18. A personal care composition, comprising silver dihydrogen citrate and water in an orally acceptable form selected from the group consisting of: a mouth rinse, a mouth wash, a tooth paste, a tooth gel, a denture paste, a denture gel, a chewing gum, a solid lozenge or an oral spray.

19. A home care composition, comprising silver dihydrogen citrate, water, and at least one ingredient other than a detergent or an alcohol.

20. The hame care composition of claim 19, wherein the ingredient other than detergent or alcohol is an emulsifier, a gelling agent, a thickener, an essential oil, fragrance, an abrasive, a bleach, a whitener, a deodorizer, an enzyme or a stabilizer.

21. A home care composition, comprising silver dihydrogen citrate, water, an oil phase and at least one emulsifying agent.

22. A home care composition, comprising a mixture of a water-insoluble solid ingredient in a water phase comprising water and silver dihydrogen citrate.
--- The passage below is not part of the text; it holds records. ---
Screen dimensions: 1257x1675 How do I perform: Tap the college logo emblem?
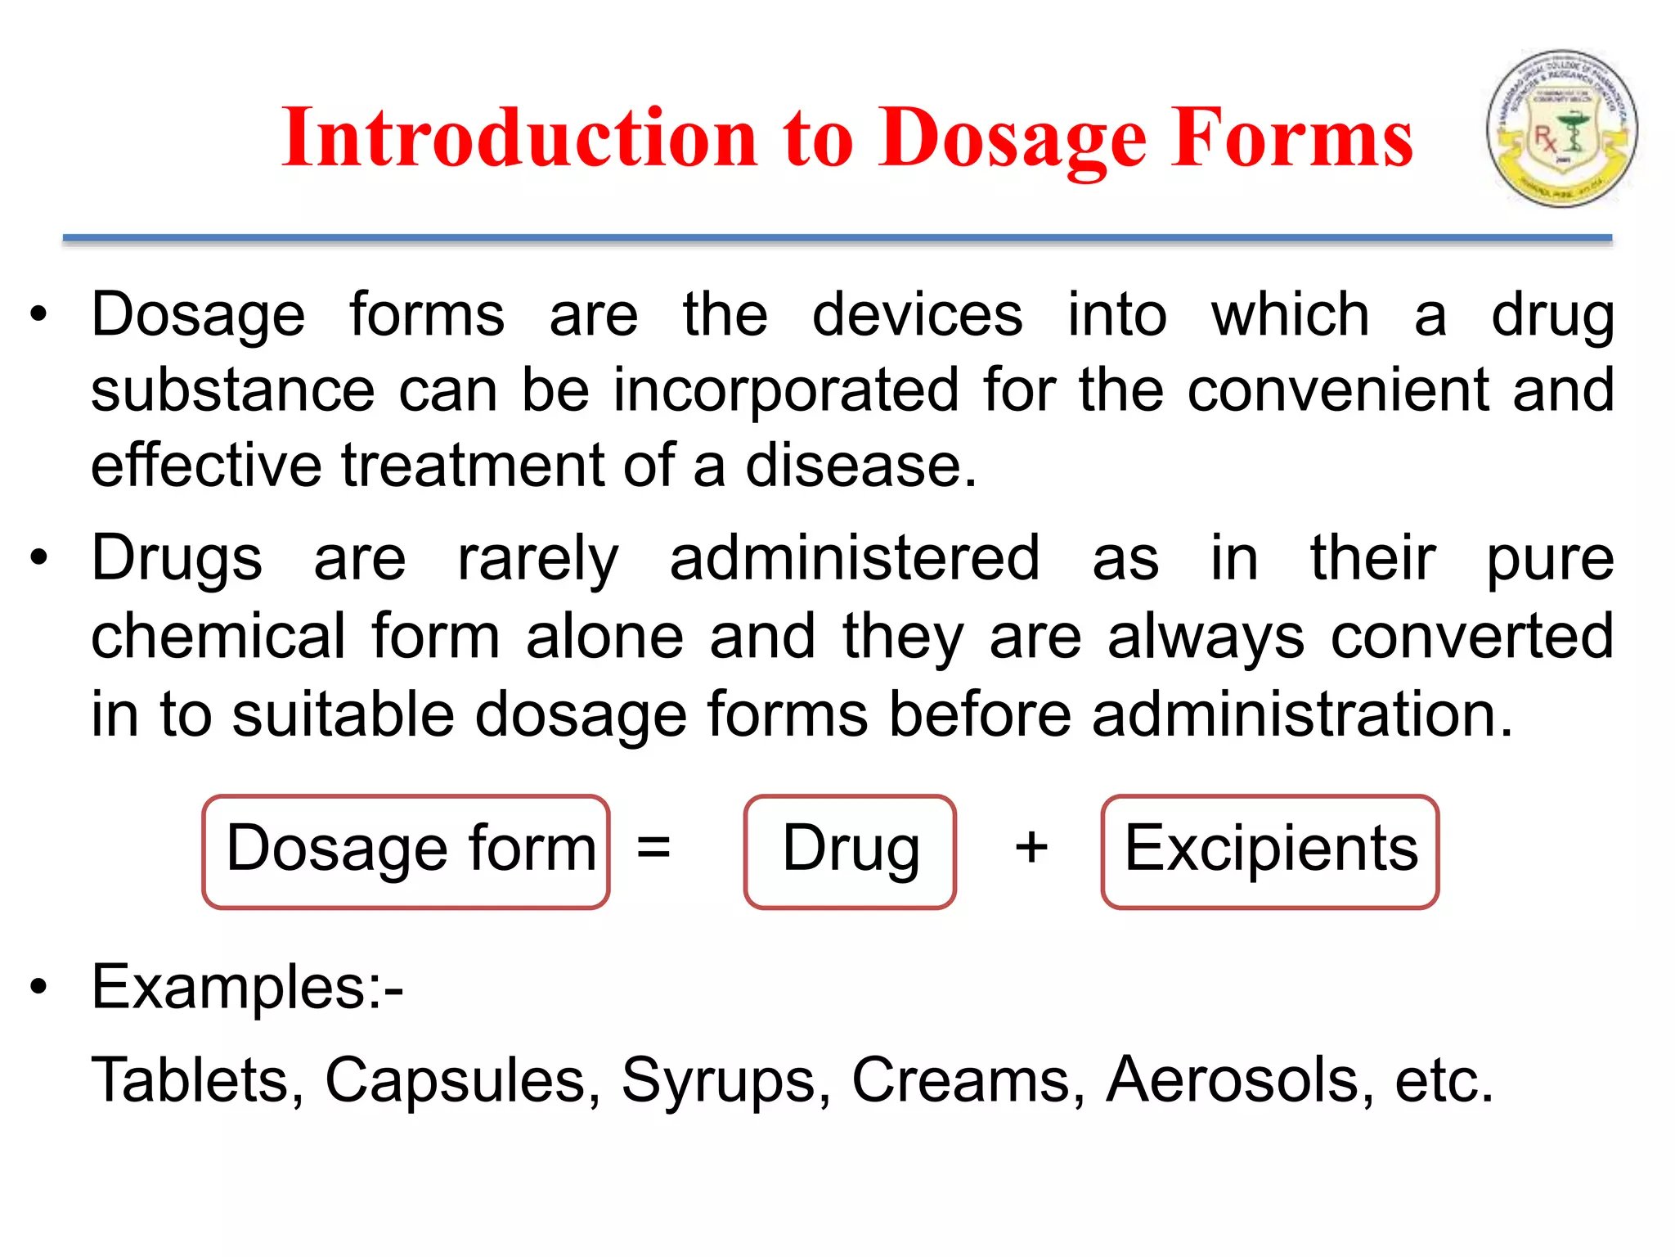[1561, 128]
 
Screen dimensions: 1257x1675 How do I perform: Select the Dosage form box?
[406, 851]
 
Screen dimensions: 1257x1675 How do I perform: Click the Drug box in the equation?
[850, 851]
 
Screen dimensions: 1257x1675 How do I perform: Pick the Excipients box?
[1269, 851]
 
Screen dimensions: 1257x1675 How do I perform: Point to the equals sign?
[653, 847]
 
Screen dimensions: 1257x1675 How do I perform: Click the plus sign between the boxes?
[1031, 847]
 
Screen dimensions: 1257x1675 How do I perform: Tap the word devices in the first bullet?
[917, 315]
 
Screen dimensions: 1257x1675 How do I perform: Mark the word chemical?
[218, 637]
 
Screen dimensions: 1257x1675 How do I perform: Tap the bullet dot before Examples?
[38, 987]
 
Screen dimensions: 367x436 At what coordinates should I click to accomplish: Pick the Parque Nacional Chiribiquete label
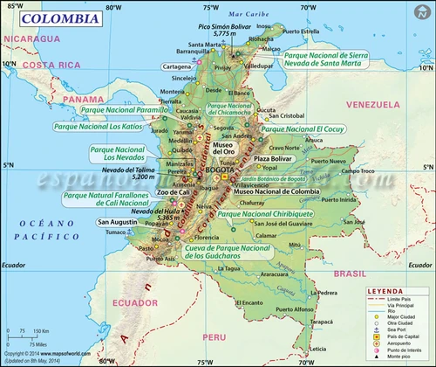[267, 212]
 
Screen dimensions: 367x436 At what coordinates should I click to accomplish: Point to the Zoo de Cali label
[153, 191]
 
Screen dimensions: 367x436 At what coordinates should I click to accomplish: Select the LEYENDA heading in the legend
[385, 290]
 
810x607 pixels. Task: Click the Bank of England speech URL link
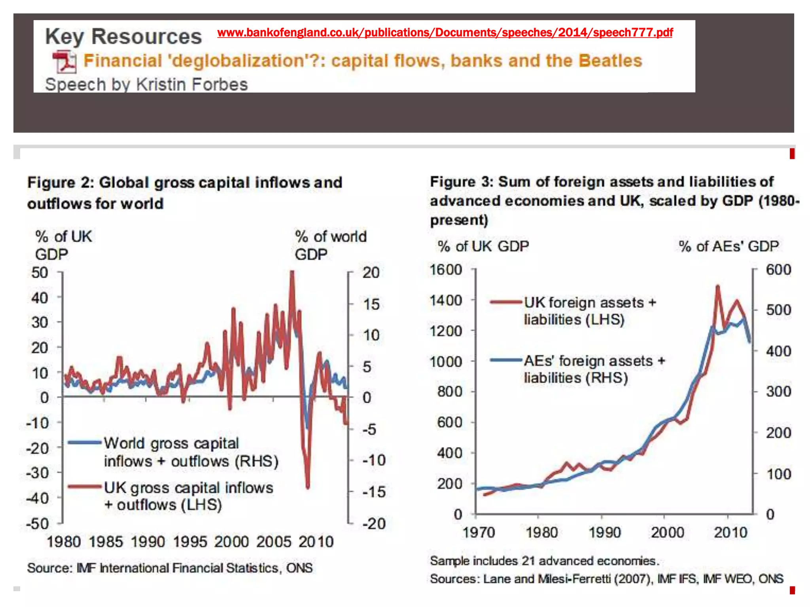coord(445,32)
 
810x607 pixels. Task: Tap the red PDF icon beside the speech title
coord(64,62)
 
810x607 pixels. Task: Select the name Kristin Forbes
coord(192,85)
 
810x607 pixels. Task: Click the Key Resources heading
coord(123,37)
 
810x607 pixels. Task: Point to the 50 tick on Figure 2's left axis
coord(40,273)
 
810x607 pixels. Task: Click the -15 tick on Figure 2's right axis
coord(373,492)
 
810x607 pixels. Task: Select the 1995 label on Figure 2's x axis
coord(189,542)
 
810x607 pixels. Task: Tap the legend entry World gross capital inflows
coord(171,443)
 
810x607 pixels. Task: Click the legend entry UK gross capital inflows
coord(188,488)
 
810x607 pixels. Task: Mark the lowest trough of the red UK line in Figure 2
coord(308,487)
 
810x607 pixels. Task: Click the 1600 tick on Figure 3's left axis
coord(446,270)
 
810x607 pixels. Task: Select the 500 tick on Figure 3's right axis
coord(778,310)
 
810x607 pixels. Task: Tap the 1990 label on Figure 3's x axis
coord(604,533)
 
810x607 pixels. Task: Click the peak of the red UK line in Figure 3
coord(717,286)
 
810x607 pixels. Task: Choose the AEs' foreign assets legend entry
coord(594,361)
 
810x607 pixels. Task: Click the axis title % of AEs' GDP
coord(729,246)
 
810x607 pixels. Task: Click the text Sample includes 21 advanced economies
coord(544,561)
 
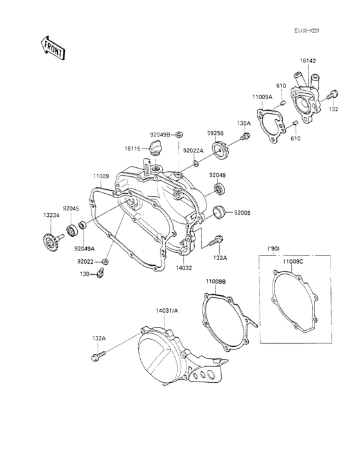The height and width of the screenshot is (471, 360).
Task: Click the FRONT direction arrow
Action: click(x=53, y=48)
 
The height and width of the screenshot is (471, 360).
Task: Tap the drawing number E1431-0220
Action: click(x=307, y=31)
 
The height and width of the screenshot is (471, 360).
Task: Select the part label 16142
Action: click(x=308, y=61)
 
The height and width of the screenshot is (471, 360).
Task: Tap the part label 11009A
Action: click(x=262, y=97)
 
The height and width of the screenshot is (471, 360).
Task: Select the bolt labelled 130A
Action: click(x=246, y=136)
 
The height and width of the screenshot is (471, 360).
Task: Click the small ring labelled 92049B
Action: click(x=179, y=134)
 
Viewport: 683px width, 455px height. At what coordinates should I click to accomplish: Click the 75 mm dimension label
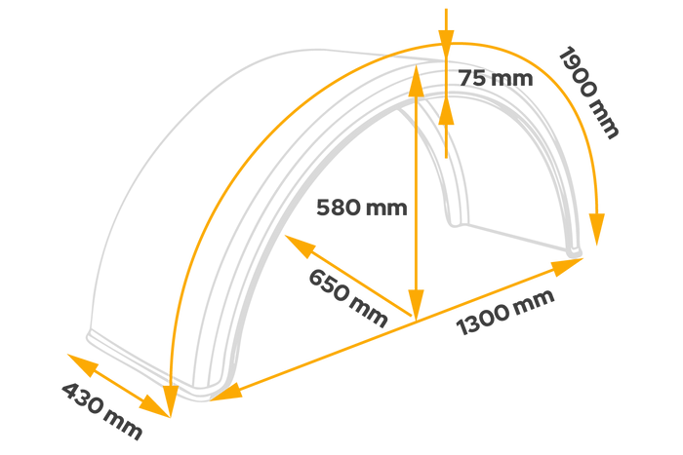click(498, 78)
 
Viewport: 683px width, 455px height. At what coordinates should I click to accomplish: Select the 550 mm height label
click(351, 208)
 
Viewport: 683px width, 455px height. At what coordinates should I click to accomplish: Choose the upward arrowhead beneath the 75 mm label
click(447, 114)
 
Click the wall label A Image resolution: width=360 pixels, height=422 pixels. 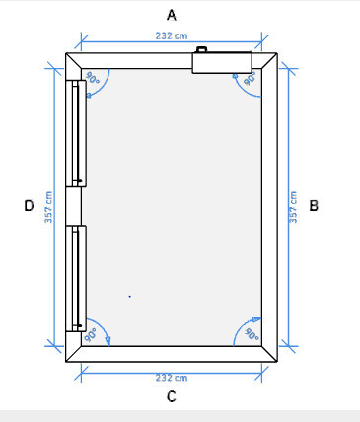click(172, 15)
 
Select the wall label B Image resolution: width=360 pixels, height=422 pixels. click(314, 206)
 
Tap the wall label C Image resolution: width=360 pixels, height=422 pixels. click(172, 396)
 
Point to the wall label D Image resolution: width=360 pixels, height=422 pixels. click(29, 206)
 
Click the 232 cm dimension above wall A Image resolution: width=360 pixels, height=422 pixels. click(172, 35)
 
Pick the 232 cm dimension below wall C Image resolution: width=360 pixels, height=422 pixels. click(172, 378)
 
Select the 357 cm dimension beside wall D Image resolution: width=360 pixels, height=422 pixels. click(48, 207)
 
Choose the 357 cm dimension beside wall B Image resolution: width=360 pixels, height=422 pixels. click(293, 207)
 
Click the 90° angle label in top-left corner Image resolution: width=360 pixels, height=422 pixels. click(92, 78)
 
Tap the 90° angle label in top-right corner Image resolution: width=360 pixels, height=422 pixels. click(251, 79)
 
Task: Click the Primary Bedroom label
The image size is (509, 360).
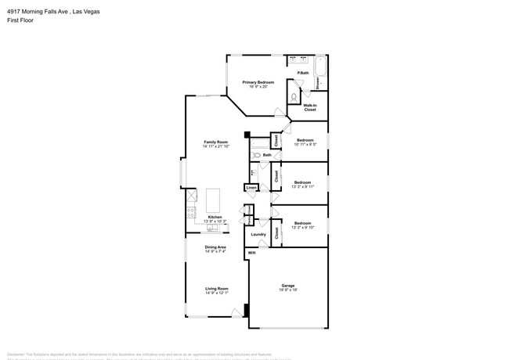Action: [258, 82]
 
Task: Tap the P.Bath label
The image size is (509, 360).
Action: [302, 73]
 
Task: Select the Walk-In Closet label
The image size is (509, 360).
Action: [310, 107]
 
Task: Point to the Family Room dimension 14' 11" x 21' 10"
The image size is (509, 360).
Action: [215, 146]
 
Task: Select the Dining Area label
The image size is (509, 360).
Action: [215, 247]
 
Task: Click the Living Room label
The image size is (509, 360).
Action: [217, 289]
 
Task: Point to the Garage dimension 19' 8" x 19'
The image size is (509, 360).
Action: [288, 290]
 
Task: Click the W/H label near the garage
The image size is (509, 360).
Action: [252, 254]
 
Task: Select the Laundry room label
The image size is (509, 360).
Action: [258, 234]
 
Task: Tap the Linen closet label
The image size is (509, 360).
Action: [251, 188]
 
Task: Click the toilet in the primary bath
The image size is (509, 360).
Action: [294, 97]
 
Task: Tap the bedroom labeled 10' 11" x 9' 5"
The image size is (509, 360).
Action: [305, 142]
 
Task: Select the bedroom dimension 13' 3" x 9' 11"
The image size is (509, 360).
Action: [302, 187]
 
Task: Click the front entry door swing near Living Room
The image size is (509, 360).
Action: [236, 313]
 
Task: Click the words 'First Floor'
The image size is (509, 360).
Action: [20, 20]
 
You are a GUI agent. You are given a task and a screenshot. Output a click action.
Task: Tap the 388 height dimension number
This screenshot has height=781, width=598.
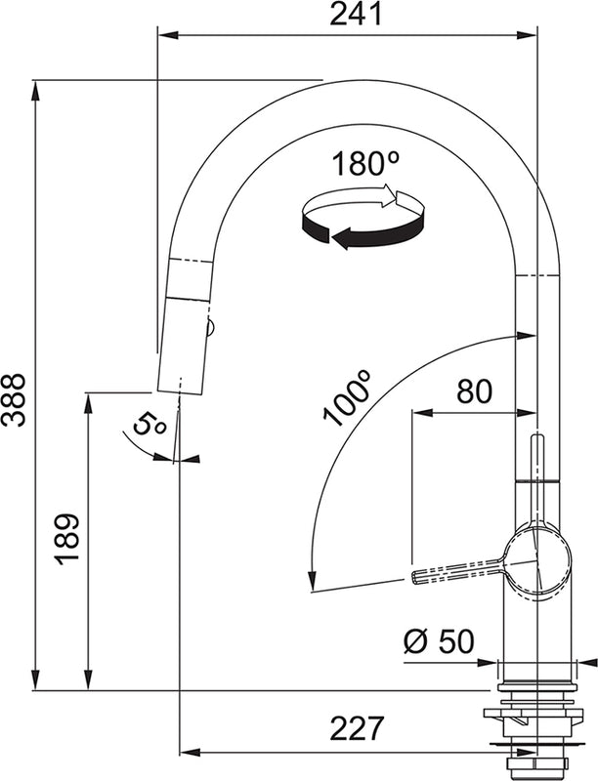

23. A home care composition, comprising silver dihydrogen citrate, water and a gelling or thickening agent.

24. A home care composition comprising silver dihydrogen citrate and water in a suitable form selected from liquid, semi solid and solid.

25. A home care composition comprising silver dihydrogen citrate, and further comprising one or more additional ingredients selected from the group consisting of builders, enzymes, bleaches, whiteners, color care agents, fabric softeners, suds suppressors, dispersants and dye transfer inhibitors, chelating agents and aerosol propellants.

26. An antimicrobial laundry care composition, comprising water and silver dihydrogen citrate in the form of a liquid, paste, gel, bar, tablet, spray, foam, powder or granule.

27. A method of using a personal care composition of claims 1, 4, 6, 9, 11,17, 19, 21, 22, 23, comprising applying an antimicrobially effective amount of the personal care composition to a human body surface or part.

28. A method of using a home care composition of claim 24, 25 or 26, comprising contacting an antimicrobially effective amount of the home care composition with an article or surface.

29. A personal care composition of claim one where the composition is formulated as a deodorant, and antiperspirant, skin care product, sun screen product, personal cleansing product, hair care product, oral care product or decorative cosmetic.